Green almost shouted aloud. The pieces were falling into place. It was a safe bet Crystal had told Jenna something about Lea, and rather than report the information to the police, the misguided fool had decided to make inquiries on her own. Did she think she was helping Crystal? Or Lea? Or the killer? “Great work, Bob!” Green exclaimed. “Did any of her friends know what they talked about?”

“No sir, but...I didn’t ask.” Gibbs’ voice fell. “That Norman Bethune School is my next lead. I was planning to go there after... Is that..? D-do you want...?”

Sullivan rescued him. “Go ahead, Bob. We need to find that girl.”

Green’s mind was racing as the disparate bits of information began to fit together. Gradually an appalling alternative emerged. Crystal Adams had confided something to Jenna, then Jenna had disappeared. And now, so had Crystal.

Two missing women...

He was so distracted, he barely heard Sullivan’s question. The big detective had signed off and was looking at him. “That is okay, isn’t it, Mike? I know Bethune is Hannah’s school.”

Green nodded. “What if it’s Crystal Adams?”

“What is?”

“Our Jane Doe.”

To his credit, Sullivan digested the idea carefully. “The body’d been in the woods at least a couple of days. When was Crystal last seen?”
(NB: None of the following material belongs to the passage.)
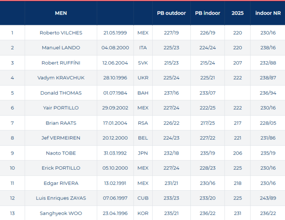Click Erick PORTILLO's name

coord(61,168)
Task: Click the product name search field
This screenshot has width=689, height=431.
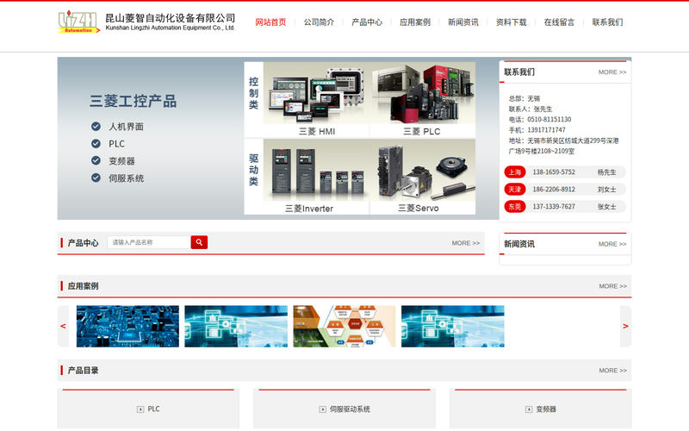Action: pyautogui.click(x=149, y=242)
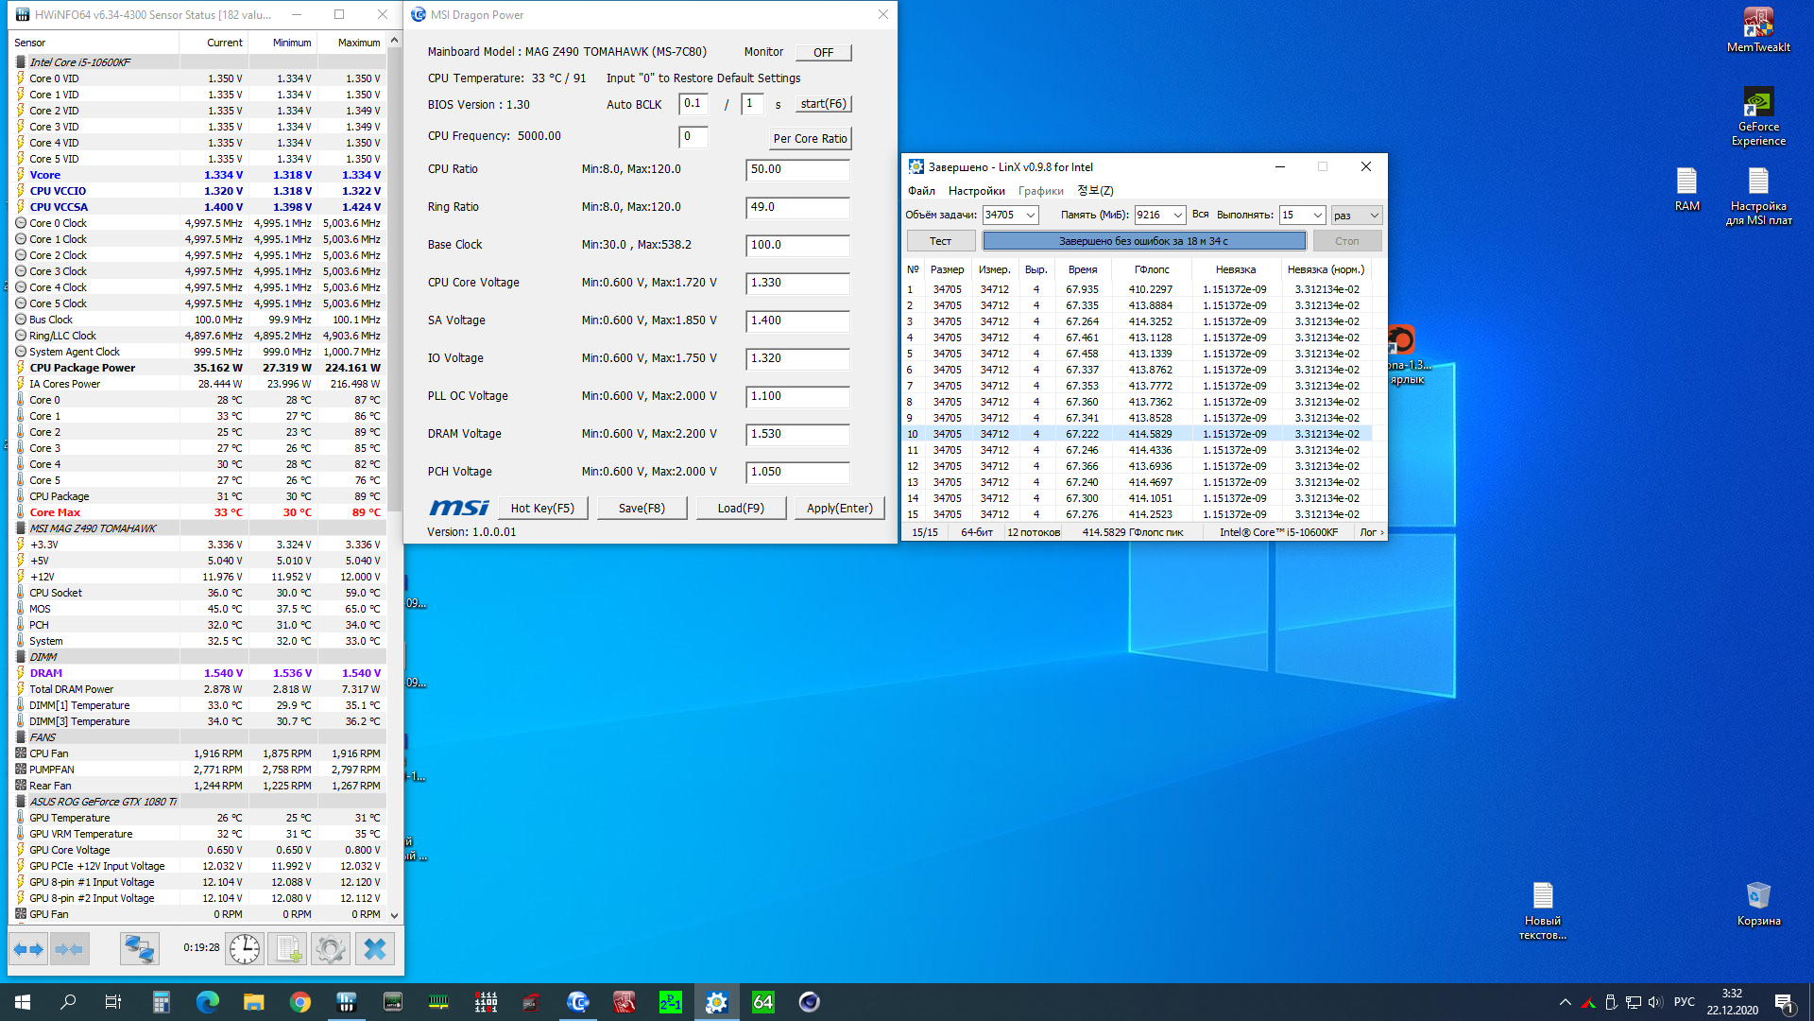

“Her mother said she took off early Sunday morning.” Sunday morning! A knot of nausea gripped Green’s gut. “Jesus Christ. If it is Crystal, this is my fault.”

Sullivan stared at him. “How do you figure that?”

“The timing of it. She took off Sunday morning.”

“So?”

“Lea died last Monday night, and all week Crystal attended school as normal. She didn’t take off. Sure, she was upset, probably from a guilty conscience because she’s the one who supplied the drugs. She’d wanted Riley for herself, but I don’t think she’d thought through her actions, so when Lea dies, she felt bad—”

“Not bad enough to miss school. Not bad enough that her mother noticed.”

Green snorted. “From what Gibbs said, I don’t think that mother would notice trouble unless it was happening to
her.
But the point is, Crystal did feel bad enough to go to the social worker for advice, but whatever advice she got, she didn’t like it, because she stormed out of the guidance office. But she didn’t drop out of sight. She goes on with things, even makes plans with friends. Then suddenly, Sunday morning, she freaks out. What happened Sunday morning?”

“I don’t know, Mike. Maybe Riley O’Shaughnessy rejected her, maybe she learned about the social worker’s disappearance and thought it was her fault.”

Green whipped his head back and forth. “Could be. But there was one thing that happened Sunday morning that very clearly would have freaked her out. Something that was intended to shake the case up. I guess it did.”

“Riddles, Mike?”

“The
Ottawa Sun
article. The one I fed Frank Corelli about bad drugs being the real cause of Lea’s death. The
Ottawa Sun
hits the stands about six a.m. in the morning. I remember Gibbs told me right after she got a phone call, she went out to get a paper. I’d bet a million dollars that wasn’t a usual Sunday morning routine for her.”